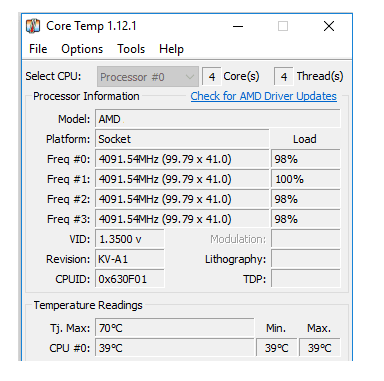Open the Options menu
Viewport: 384px width, 381px height.
[x=82, y=49]
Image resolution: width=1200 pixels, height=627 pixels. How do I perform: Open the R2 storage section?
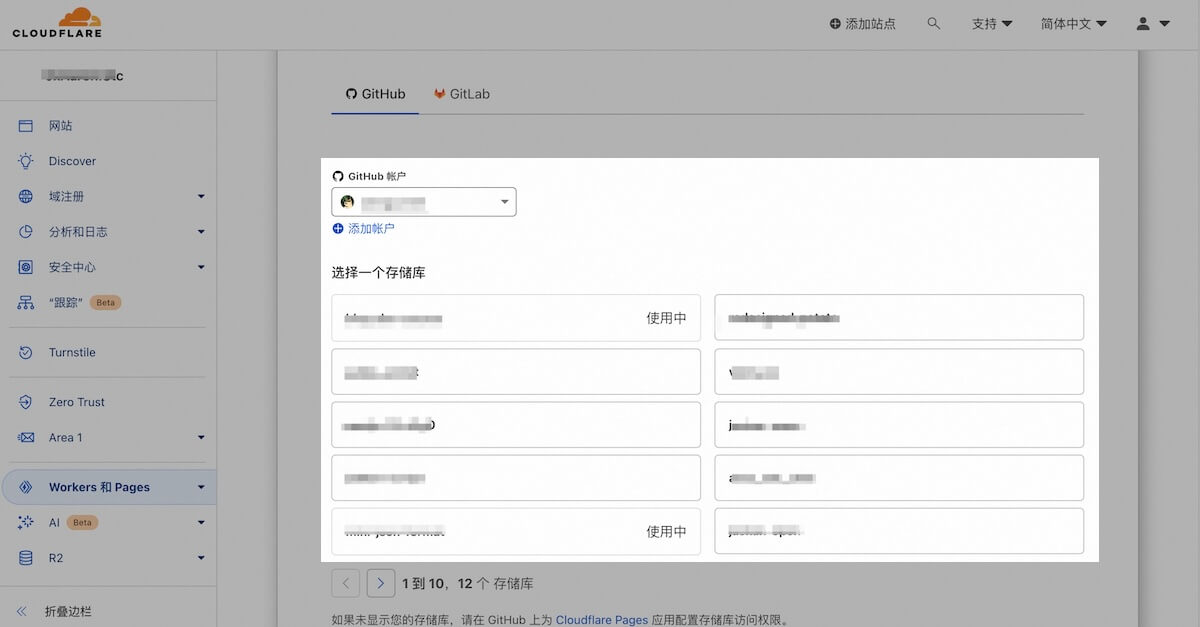click(55, 558)
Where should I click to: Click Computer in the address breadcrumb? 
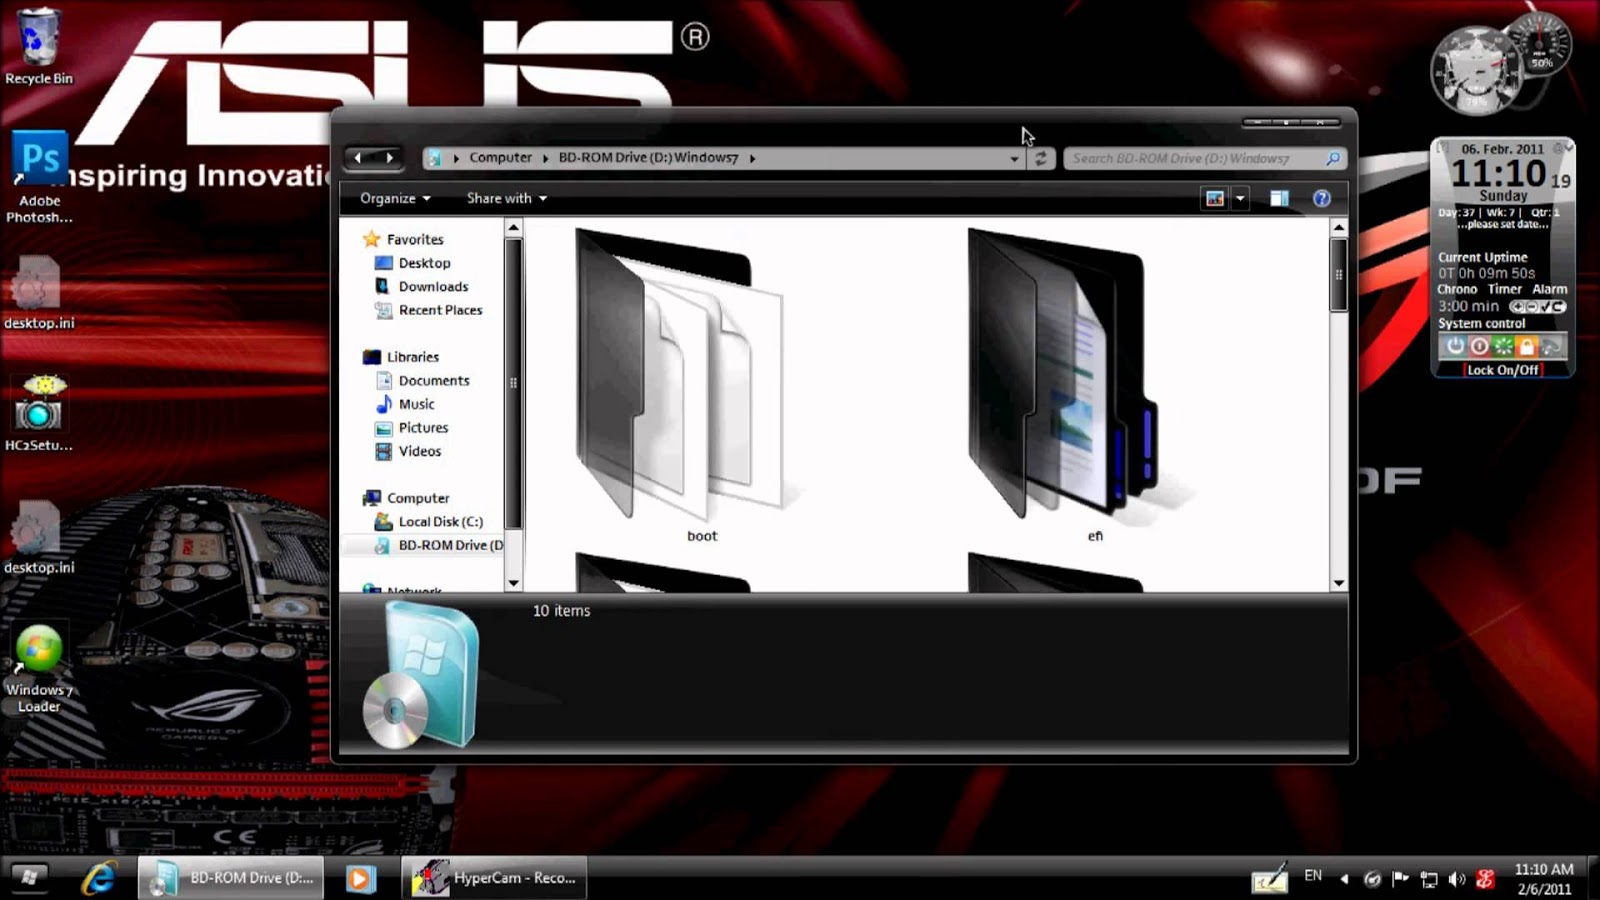[x=501, y=157]
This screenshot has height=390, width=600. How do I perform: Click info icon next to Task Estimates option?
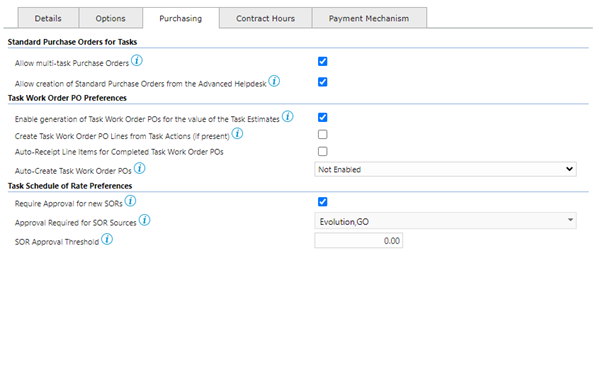click(288, 116)
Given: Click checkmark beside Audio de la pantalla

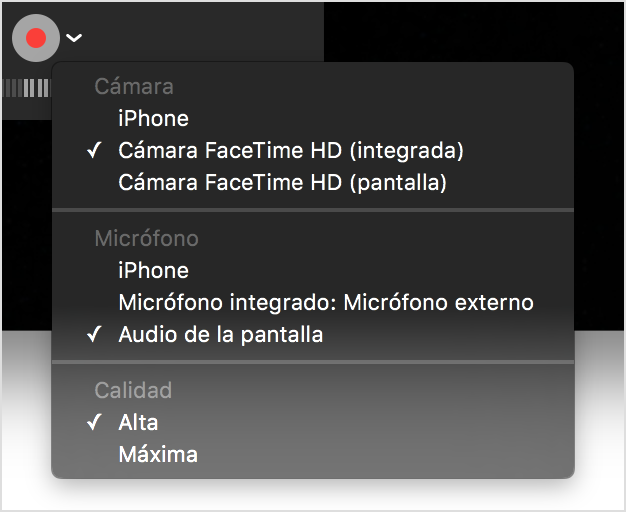Looking at the screenshot, I should click(x=94, y=334).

....

● Exercise description
Write out exactly, and only, the lines from the line holding "Image resolution: width=1200" through the end of the data, inclusive, without any pictures.

● Result for this task
Image resolution: width=1200 pixels, height=627 pixels. How do I perform: Open the R2 storage section?
click(55, 558)
Where should I click to: Click Computer in the address breadcrumb? 
[x=501, y=157]
This screenshot has height=390, width=600. How do I perform: Click info icon next to Task Estimates option?
click(288, 116)
Given: Click checkmark beside Audio de la pantalla

Looking at the screenshot, I should click(x=94, y=334).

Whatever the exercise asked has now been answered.